I read an interesting article last semester for Entrepreneurship course about the way venture capitalists evaluate new ventures. A number of the most influential venture capitalists were interviewed and asked about what they viewed as most important things they look at when evaluating potential venture opportunities. Apart from the important factors such as large addressable market, sustainable competitive advantage, timing, pain ladder (need in the market) and business model, everyone agreed that human relationships are crucial for project’s success.  Most of the interviewed venture capitalists are looking for a reliable team, committed people who understand the whole thrust behind the technology and the industry dynamic behind it. There has to be a vision, execution, sales, experience and entrepreneurship in the team.
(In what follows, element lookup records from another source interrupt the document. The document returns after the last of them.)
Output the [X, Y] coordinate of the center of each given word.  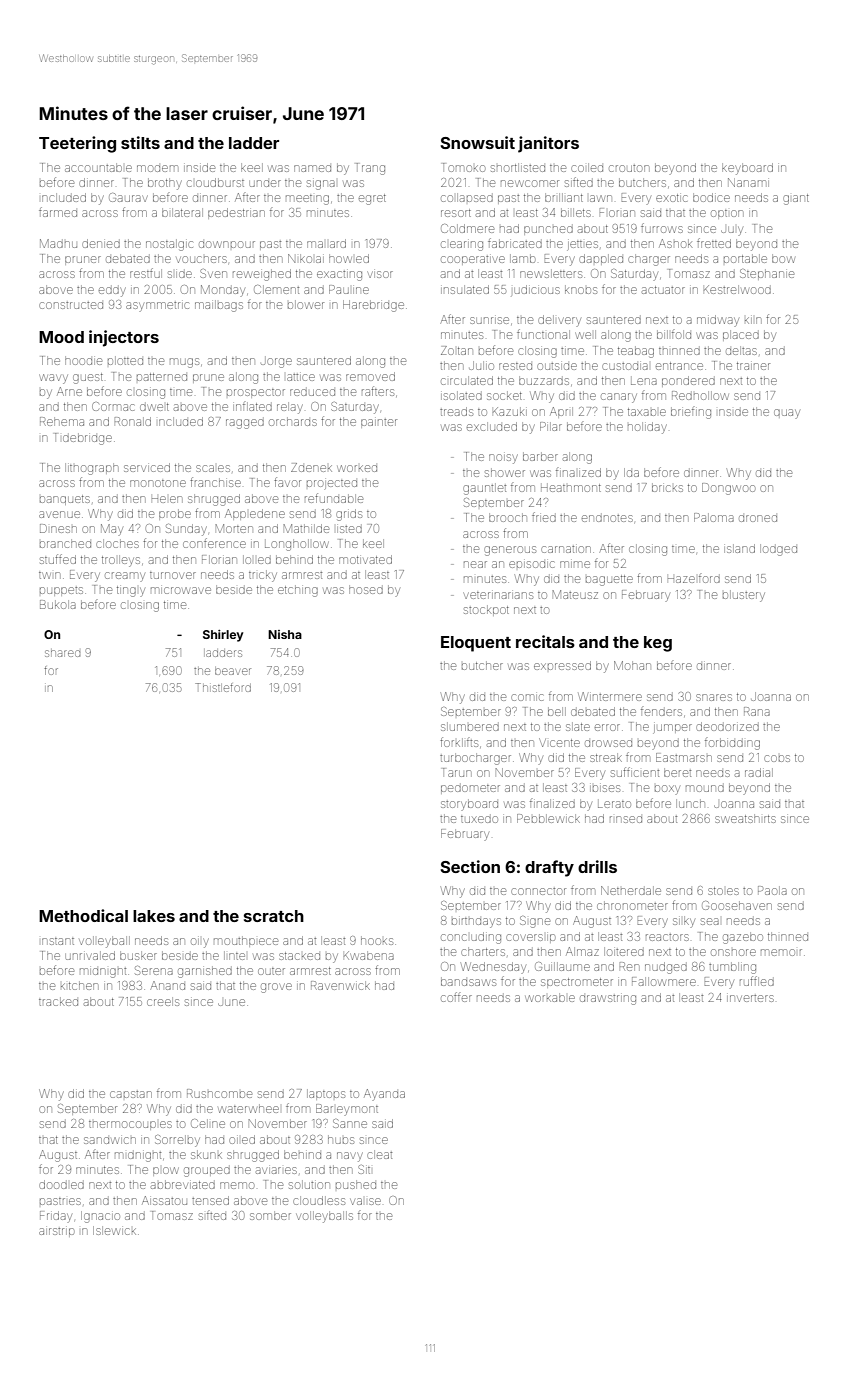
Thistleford [223, 687]
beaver [233, 671]
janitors [548, 144]
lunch [690, 803]
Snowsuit [477, 142]
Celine [208, 1123]
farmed [58, 212]
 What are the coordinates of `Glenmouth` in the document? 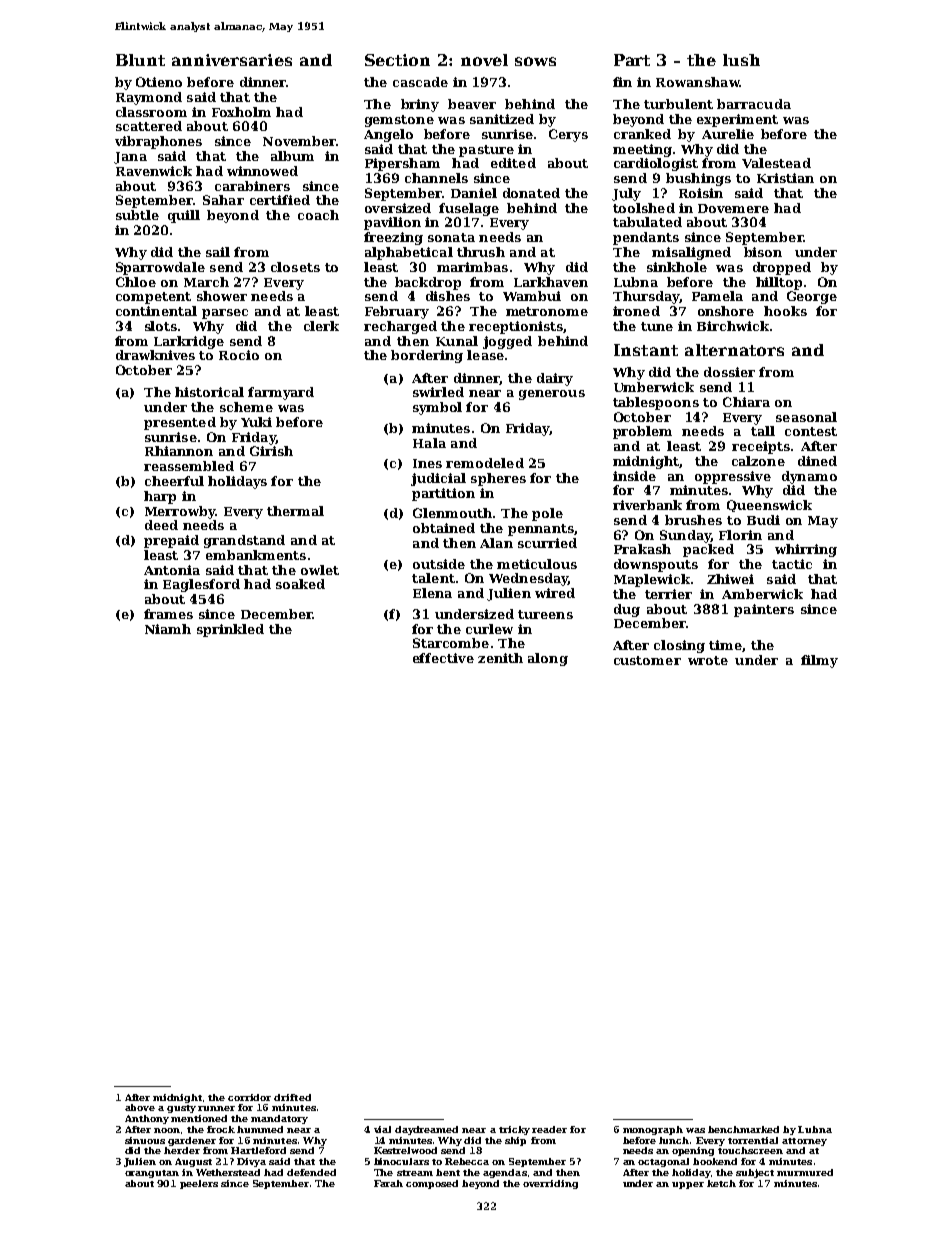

Venture capitalists spend a lot of time with entrepreneurs and their team evaluating whether there is a real connection between the teammates, what are their biases and their experience. I believe the main success factor of TM was extensive expertise provided by the founders of the company, family-like atmosphere and continuous enthusiasm to try new things and explore new opportunities. The founders of MJ, on the other hand, did not have experience in building online ventures or in Internet marketing, things that are essential for success of this type of e-Business. Their deteriorating relationship and lack of motivation contributed to the failure of the business.